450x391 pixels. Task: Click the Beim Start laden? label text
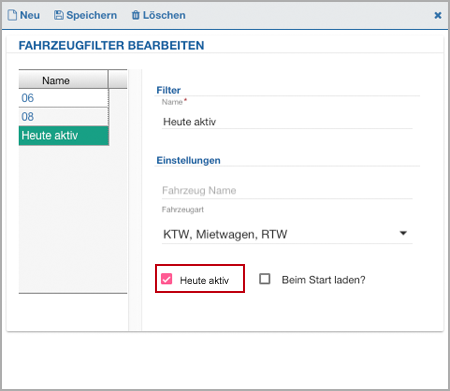323,280
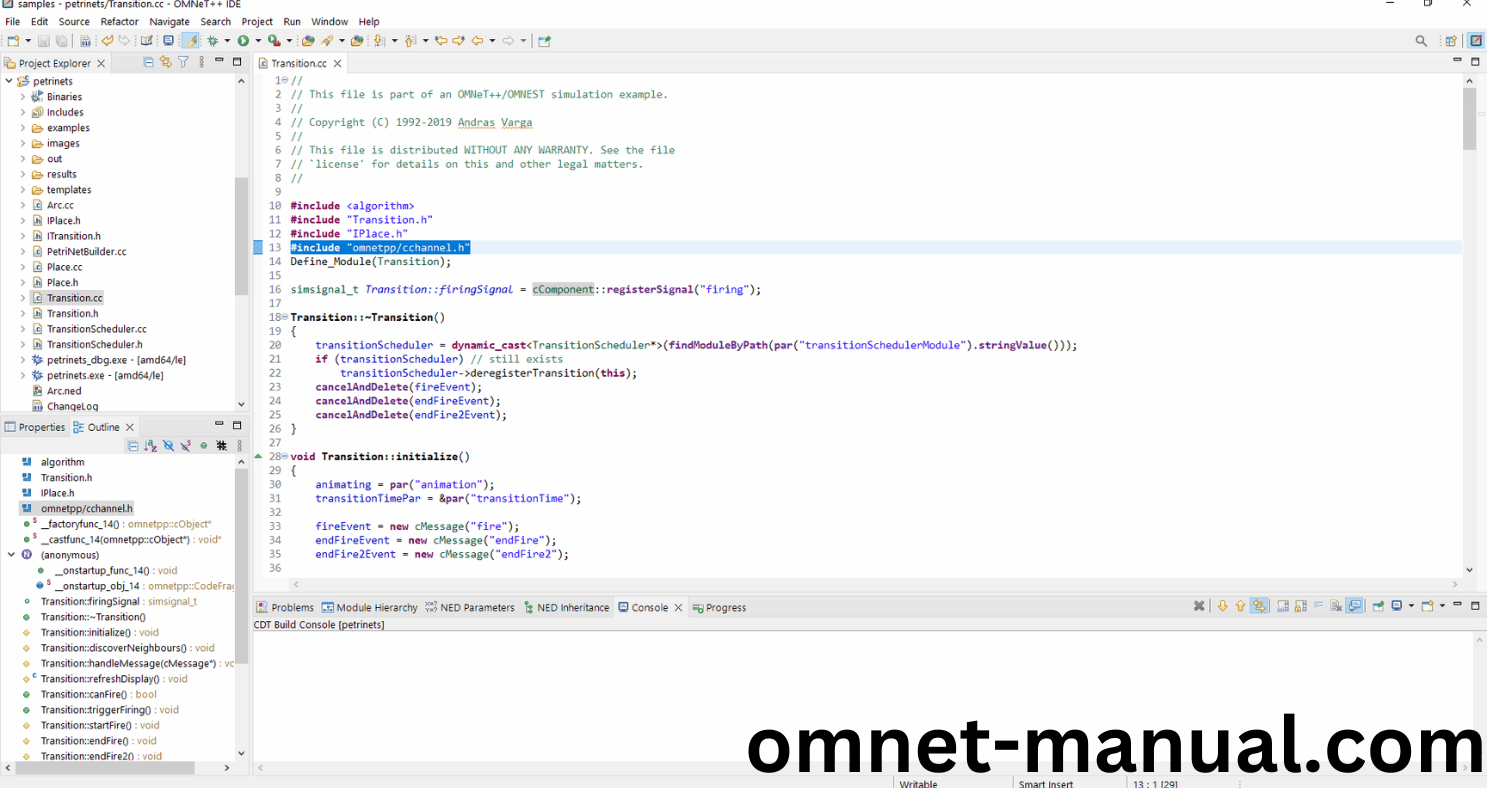The image size is (1487, 788).
Task: Click the Undo arrow icon in toolbar
Action: coord(107,41)
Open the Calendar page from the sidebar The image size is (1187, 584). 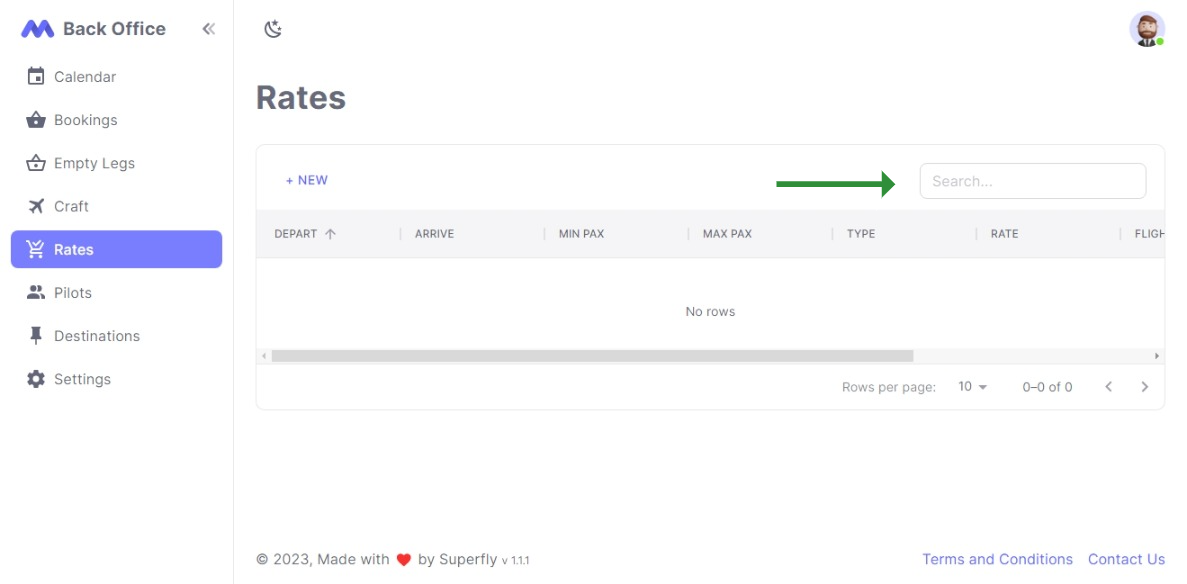pyautogui.click(x=84, y=76)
______
Exercise requirements =>
Pull out every line of the records above that contains the string "Task", and copy each of those lines in full.

Written answer =>
450x391 pixels. Task: Click the Beim Start laden? label text
Task: Click the Undo arrow icon in toolbar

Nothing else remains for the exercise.